Escribir para no perderse

En los últimos años se ha repetido hasta la saciedad la idea de que vivimos en una época en la que todos escriben y casi nadie lee. El artículo de Jot Down «La sociedad narcisista: todos escriben, nadie lee» pone cifras y contexto a esa intuición: la autoedición produce ya más títulos que la edición tradicional, millones de textos se publican cada día en plataformas digitales y, sin embargo, los índices de lectura profunda se estancan o retroceden. El libro, dice el texto, ha pasado en muchos casos de ser una herramienta de pensamiento a convertirse en un objeto simbólico, una credencial identitaria que se exhibe más de lo que se frecuenta. Escribir, en este marco, parece responder menos a la necesidad de comunicar algo y más al deseo de existir en el escaparate.

Ese diagnóstico suele leerse en clave pesimista, como si la sobreproducción de palabras vaciara a la escritura de sentido. Pero quizá el error esté en mirar solo una parte del fenómeno. El problema no es tanto que se escriba mucho, sino que se haya reducido el valor de la escritura al reconocimiento externo. Cuando escribir se convierte en una carrera por la atención, el texto deja de ser un espacio de elaboración personal y se transforma en un producto más dentro de la economía del clic. El narcisismo del que habla Jot Down no es solo amor propio excesivo, sino una dependencia constante de la mirada ajena para validar lo que uno hace.

En ese contexto, la proliferación de textos optimizados para buscadores, llenos de fórmulas repetidas y keywords como mejores casinos online o , no es una anécdota, sino un síntoma. La escritura se instrumentaliza, se somete a algoritmos y pierde su función original como forma de pensamiento. El texto ya no nace de una necesidad interna, sino de una estrategia externa. Y, sin embargo, bajo esa capa de escritura utilitaria y ruidosa sigue existiendo algo más antiguo y más silencioso: la necesidad humana de escribir para entenderse, para ordenar lo que se siente, para aliviar tensiones internas.

Escribir para el propio bienestar no requiere lectores, métricas ni visibilidad. De hecho, muchas de las formas más eficaces de escritura vinculada a la salud emocional son privadas por definición: diarios personales, cuadernos de notas, listas caóticas, cartas que nunca se envían. Numerosos estudios en psicología han mostrado que poner por escrito experiencias emocionales intensas ayuda a reducir el estrés, mejora la claridad cognitiva y favorece procesos de regulación emocional. Cuando escribimos sin la presión de gustar, el lenguaje se convierte en una herramienta de exploración, no de exhibición.

Frente a la escritura narcisista, que busca reflejar una imagen idealizada del yo, la escritura orientada al bienestar acepta la imperfección, la duda y la contradicción. No pretende cerrar un discurso, sino abrir preguntas. Escribir así implica detenerse, bajar el ritmo, elegir las palabras con cuidado. En un entorno dominado por la inmediatez y la respuesta automática, este gesto tiene algo de resistencia. No es casual que muchas personas recurran a la escritura precisamente en momentos de crisis, duelo o cambio vital. La página en blanco funciona entonces como un espacio seguro en el que pensar sin ser interrumpido, un lugar donde el pensamiento puede desplegarse sin miedo al juicio.

Esto no significa negar la importancia de la lectura ni asumir que da igual que nadie lea lo que se escribe. Leer sigue siendo fundamental para ampliar horizontes, para salir de uno mismo y entrar en contacto con otras experiencias y formas de pensar. Pero escribir para uno mismo puede ser el primer paso para volver a leer de otra manera, con más atención y menos ansiedad. Cuando la escritura deja de ser una obligación pública y se convierte en un hábito íntimo, recupera su capacidad de generar sentido y de sostener la vida cotidiana.

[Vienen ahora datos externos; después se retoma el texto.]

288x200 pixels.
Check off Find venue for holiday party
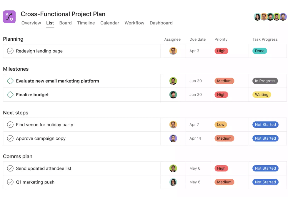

Quizá el problema no sea que todos escriban, sino que se haya olvidado para qué sirve escribir cuando no hay público. En una cultura saturada de textos visibles y fugaces, recuperar la escritura como práctica personal es una forma de devolverle su profundidad. Escribir no para destacar, sino para comprender; no para convencer, sino para aclarar; no para acumular señales externas de éxito, sino para habitar mejor el propio pensamiento. En ese gesto silencioso y persistente la escritura vuelve a ser lo que siempre fue: una herramienta para vivir con un poco más de orden interior.